Copy out the data so that nothing differs from the original.

[Saved data entries]
=====
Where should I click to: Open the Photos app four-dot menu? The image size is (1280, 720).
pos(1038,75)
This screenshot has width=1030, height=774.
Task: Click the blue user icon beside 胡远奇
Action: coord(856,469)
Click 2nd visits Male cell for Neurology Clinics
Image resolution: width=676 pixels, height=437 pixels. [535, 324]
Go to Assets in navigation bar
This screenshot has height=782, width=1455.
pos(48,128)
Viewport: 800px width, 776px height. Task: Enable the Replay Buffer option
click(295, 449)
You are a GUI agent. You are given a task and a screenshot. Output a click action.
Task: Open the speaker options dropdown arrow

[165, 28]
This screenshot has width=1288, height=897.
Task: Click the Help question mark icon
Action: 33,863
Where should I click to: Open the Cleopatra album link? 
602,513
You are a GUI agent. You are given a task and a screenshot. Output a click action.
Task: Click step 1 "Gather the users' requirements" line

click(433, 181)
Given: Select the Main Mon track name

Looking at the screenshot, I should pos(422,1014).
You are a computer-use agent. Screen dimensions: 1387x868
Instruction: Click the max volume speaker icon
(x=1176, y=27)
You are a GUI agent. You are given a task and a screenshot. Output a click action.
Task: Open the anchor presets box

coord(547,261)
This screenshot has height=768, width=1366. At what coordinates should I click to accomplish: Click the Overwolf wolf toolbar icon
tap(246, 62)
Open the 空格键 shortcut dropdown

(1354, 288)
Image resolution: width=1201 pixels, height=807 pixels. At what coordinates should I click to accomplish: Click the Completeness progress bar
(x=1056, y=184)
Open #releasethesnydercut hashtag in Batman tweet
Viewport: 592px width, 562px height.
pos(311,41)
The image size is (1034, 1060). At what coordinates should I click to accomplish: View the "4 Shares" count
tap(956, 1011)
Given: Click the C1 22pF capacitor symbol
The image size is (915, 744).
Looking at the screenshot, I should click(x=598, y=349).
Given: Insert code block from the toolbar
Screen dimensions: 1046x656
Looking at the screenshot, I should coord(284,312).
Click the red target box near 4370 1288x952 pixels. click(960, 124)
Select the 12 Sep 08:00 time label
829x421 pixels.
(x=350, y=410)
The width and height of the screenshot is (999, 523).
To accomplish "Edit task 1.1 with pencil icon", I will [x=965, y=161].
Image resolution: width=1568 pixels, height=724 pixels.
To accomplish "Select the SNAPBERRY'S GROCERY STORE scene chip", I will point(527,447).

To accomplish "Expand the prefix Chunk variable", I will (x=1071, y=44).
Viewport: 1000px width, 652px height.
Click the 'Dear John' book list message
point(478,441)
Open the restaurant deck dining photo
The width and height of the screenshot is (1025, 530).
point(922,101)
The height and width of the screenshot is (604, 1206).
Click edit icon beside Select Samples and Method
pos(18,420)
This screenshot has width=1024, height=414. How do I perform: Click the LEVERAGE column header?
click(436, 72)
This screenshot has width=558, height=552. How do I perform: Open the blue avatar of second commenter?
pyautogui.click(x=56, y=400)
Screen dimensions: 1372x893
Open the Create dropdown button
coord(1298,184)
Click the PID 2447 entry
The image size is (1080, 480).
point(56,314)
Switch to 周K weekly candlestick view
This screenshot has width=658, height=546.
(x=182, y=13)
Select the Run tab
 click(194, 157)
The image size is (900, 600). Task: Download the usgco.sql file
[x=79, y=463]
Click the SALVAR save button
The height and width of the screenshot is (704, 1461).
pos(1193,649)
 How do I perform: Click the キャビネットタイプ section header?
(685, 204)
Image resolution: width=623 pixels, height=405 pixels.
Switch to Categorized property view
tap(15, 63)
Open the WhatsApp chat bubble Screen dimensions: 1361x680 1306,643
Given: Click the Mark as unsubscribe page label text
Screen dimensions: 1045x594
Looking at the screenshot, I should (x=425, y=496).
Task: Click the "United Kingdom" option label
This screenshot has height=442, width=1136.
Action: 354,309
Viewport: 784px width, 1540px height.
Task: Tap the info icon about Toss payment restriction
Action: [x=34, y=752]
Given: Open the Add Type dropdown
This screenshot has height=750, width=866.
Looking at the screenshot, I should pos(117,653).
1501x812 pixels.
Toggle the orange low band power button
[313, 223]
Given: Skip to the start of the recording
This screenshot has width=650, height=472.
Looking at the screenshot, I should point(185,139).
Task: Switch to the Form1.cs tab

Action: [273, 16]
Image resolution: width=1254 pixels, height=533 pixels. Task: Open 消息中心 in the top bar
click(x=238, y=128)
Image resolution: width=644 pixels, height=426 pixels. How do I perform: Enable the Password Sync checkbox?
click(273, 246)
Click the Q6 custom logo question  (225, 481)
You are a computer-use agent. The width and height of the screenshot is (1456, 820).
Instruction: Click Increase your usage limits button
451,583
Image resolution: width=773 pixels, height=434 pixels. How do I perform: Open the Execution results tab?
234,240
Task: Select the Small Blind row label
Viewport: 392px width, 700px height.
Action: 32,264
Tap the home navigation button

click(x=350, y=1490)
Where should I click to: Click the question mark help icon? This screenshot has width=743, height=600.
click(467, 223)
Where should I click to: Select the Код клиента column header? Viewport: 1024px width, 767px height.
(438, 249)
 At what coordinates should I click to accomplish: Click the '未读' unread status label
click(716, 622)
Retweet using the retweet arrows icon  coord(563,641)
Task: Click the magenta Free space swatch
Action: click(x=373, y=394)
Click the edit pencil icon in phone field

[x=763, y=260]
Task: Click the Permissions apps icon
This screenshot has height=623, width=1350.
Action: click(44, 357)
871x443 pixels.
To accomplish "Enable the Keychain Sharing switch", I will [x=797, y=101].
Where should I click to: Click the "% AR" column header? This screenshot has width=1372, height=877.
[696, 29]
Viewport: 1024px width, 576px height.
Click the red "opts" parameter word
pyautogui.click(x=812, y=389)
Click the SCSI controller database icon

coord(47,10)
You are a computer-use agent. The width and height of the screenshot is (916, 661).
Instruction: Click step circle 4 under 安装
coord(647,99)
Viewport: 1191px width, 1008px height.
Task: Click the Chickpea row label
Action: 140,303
=====
» **EXERCISE RESPONSE**:
Where should I click to: Open the Photos app four-dot menu? The image size is (1280, 720).
pos(1038,75)
This screenshot has width=1030, height=774.
Task: Click the blue user icon beside 胡远奇
Action: coord(856,469)
Click 2nd visits Male cell for Neurology Clinics
Image resolution: width=676 pixels, height=437 pixels. [535, 324]
Go to Assets in navigation bar
This screenshot has height=782, width=1455.
pos(48,128)
Viewport: 800px width, 776px height. Task: Enable the Replay Buffer option
click(295, 449)
You are a GUI agent. You are given a task and a screenshot. Output a click action.
Task: Open the speaker options dropdown arrow

[165, 28]
This screenshot has width=1288, height=897.
Task: Click the Help question mark icon
Action: 33,863
Where should I click to: Open the Cleopatra album link? 
602,513
You are a GUI agent. You are given a task and a screenshot. Output a click action.
Task: Click step 1 "Gather the users' requirements" line

click(433, 181)
Given: Select the Main Mon track name

Looking at the screenshot, I should pos(422,1014).
You are a computer-use agent. Screen dimensions: 1387x868
Instruction: Click the max volume speaker icon
(x=1176, y=27)
You are a GUI agent. You are given a task and a screenshot. Output a click action.
Task: Open the anchor presets box

coord(547,261)
This screenshot has height=768, width=1366. At what coordinates should I click to accomplish: Click the Overwolf wolf toolbar icon
tap(246, 62)
Open the 空格键 shortcut dropdown

(1354, 288)
Image resolution: width=1201 pixels, height=807 pixels. At what coordinates should I click to accomplish: Click the Completeness progress bar
(x=1056, y=184)
Open #releasethesnydercut hashtag in Batman tweet
Viewport: 592px width, 562px height.
pos(311,41)
The image size is (1034, 1060). At what coordinates should I click to accomplish: View the "4 Shares" count
tap(956, 1011)
Given: Click the C1 22pF capacitor symbol
The image size is (915, 744).
Looking at the screenshot, I should click(x=598, y=349).
Given: Insert code block from the toolbar
Screen dimensions: 1046x656
Looking at the screenshot, I should coord(284,312).
Click the red target box near 4370 1288x952 pixels. click(960, 124)
Select the 12 Sep 08:00 time label
829x421 pixels.
(x=350, y=410)
The width and height of the screenshot is (999, 523).
To accomplish "Edit task 1.1 with pencil icon", I will [x=965, y=161].
Image resolution: width=1568 pixels, height=724 pixels.
To accomplish "Select the SNAPBERRY'S GROCERY STORE scene chip", I will point(527,447).

To accomplish "Expand the prefix Chunk variable", I will (x=1071, y=44).
Viewport: 1000px width, 652px height.
Click the 'Dear John' book list message
point(478,441)
Open the restaurant deck dining photo
The width and height of the screenshot is (1025, 530).
point(922,101)
The height and width of the screenshot is (604, 1206).
Click edit icon beside Select Samples and Method
pos(18,420)
This screenshot has width=1024, height=414. How do I perform: Click the LEVERAGE column header?
click(436, 72)
This screenshot has width=558, height=552. How do I perform: Open the blue avatar of second commenter?
pyautogui.click(x=56, y=400)
Screen dimensions: 1372x893
Open the Create dropdown button
coord(1298,184)
Click the PID 2447 entry
The image size is (1080, 480).
point(56,314)
Switch to 周K weekly candlestick view
This screenshot has width=658, height=546.
(x=182, y=13)
Select the Run tab
 click(194, 157)
The image size is (900, 600). Task: Download the usgco.sql file
[x=79, y=463]
Click the SALVAR save button
The height and width of the screenshot is (704, 1461).
pos(1193,649)
 How do I perform: Click the キャビネットタイプ section header?
(685, 204)
Image resolution: width=623 pixels, height=405 pixels.
Switch to Categorized property view
tap(15, 63)
Open the WhatsApp chat bubble Screen dimensions: 1361x680 1306,643
Given: Click the Mark as unsubscribe page label text
Screen dimensions: 1045x594
Looking at the screenshot, I should (x=425, y=496).
Task: Click the "United Kingdom" option label
This screenshot has height=442, width=1136.
Action: 354,309
Viewport: 784px width, 1540px height.
Task: Tap the info icon about Toss payment restriction
Action: [x=34, y=752]
Given: Open the Add Type dropdown
This screenshot has height=750, width=866.
Looking at the screenshot, I should pos(117,653).
1501x812 pixels.
Toggle the orange low band power button
[313, 223]
Given: Skip to the start of the recording
This screenshot has width=650, height=472.
Looking at the screenshot, I should point(185,139).
Task: Switch to the Form1.cs tab

Action: [273, 16]
Image resolution: width=1254 pixels, height=533 pixels. Task: Open 消息中心 in the top bar
click(x=238, y=128)
Image resolution: width=644 pixels, height=426 pixels. How do I perform: Enable the Password Sync checkbox?
click(273, 246)
Click the Q6 custom logo question  (225, 481)
You are a computer-use agent. The width and height of the screenshot is (1456, 820).
Instruction: Click Increase your usage limits button
451,583
Image resolution: width=773 pixels, height=434 pixels. How do I perform: Open the Execution results tab?
234,240
Task: Select the Small Blind row label
Viewport: 392px width, 700px height.
Action: 32,264
Tap the home navigation button

click(x=350, y=1490)
Where should I click to: Click the question mark help icon? This screenshot has width=743, height=600.
click(467, 223)
Where should I click to: Select the Код клиента column header? Viewport: 1024px width, 767px height.
(438, 249)
 At what coordinates should I click to accomplish: Click the '未读' unread status label
click(716, 622)
Retweet using the retweet arrows icon  coord(563,641)
Task: Click the magenta Free space swatch
Action: click(x=373, y=394)
Click the edit pencil icon in phone field

[x=763, y=260]
Task: Click the Permissions apps icon
This screenshot has height=623, width=1350.
Action: click(44, 357)
871x443 pixels.
To accomplish "Enable the Keychain Sharing switch", I will [x=797, y=101].
Where should I click to: Click the "% AR" column header? This screenshot has width=1372, height=877.
[696, 29]
Viewport: 1024px width, 576px height.
Click the red "opts" parameter word
pyautogui.click(x=812, y=389)
Click the SCSI controller database icon

coord(47,10)
You are a computer-use agent. The width and height of the screenshot is (916, 661).
Instruction: Click step circle 4 under 安装
coord(647,99)
Viewport: 1191px width, 1008px height.
Task: Click the Chickpea row label
Action: 140,303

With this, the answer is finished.